(Some rows)
◇ ◇ ◇ ◇ ◇ ◇ ◇

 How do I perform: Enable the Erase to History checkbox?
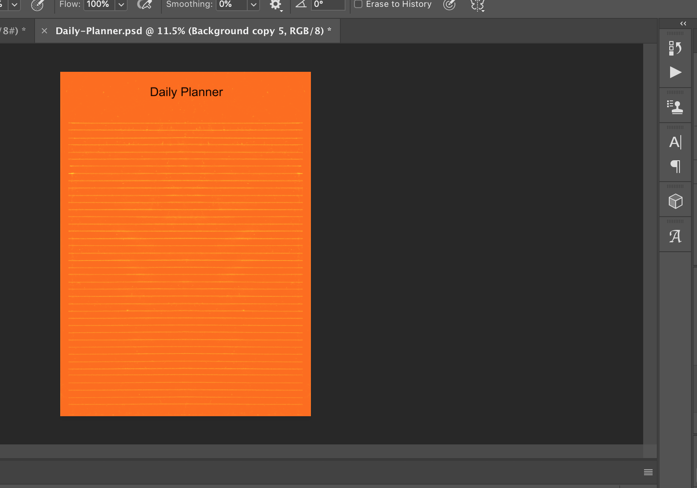coord(358,4)
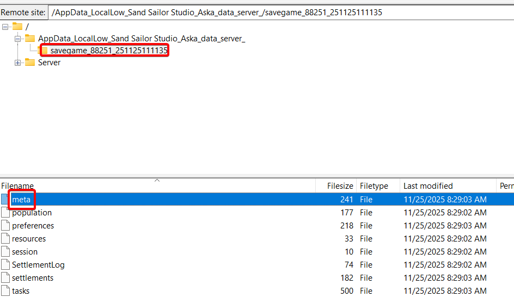Select the savegame_88251_251125111135 folder
Viewport: 514px width, 297px height.
[x=108, y=51]
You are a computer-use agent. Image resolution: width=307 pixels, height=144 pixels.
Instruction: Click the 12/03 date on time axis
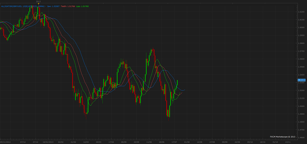(x=86, y=142)
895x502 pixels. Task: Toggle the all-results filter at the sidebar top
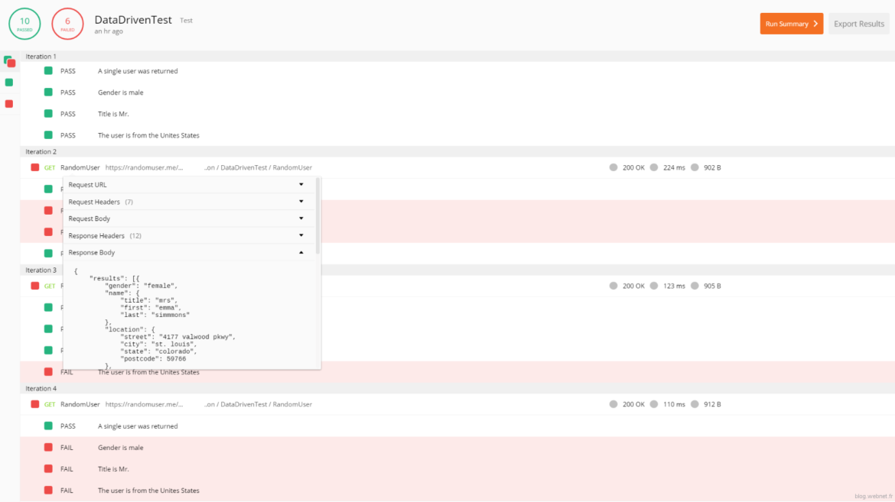click(x=8, y=63)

◇ ◇ ◇ ◇ ◇ ◇ ◇

**To be done**
Copy the rows above word for word, leaving out the pictures.

**Expected output**
 How do I perform: Enable the Erase to History checkbox?
coord(358,4)
Select the savegame_88251_251125111135 folder
Viewport: 514px width, 297px height.
[x=108, y=51]
You are a computer-use agent. Image resolution: width=307 pixels, height=144 pixels.
Instruction: Click the 12/03 date on time axis
(x=86, y=142)
895x502 pixels. Task: Toggle the all-results filter at the sidebar top
click(x=8, y=63)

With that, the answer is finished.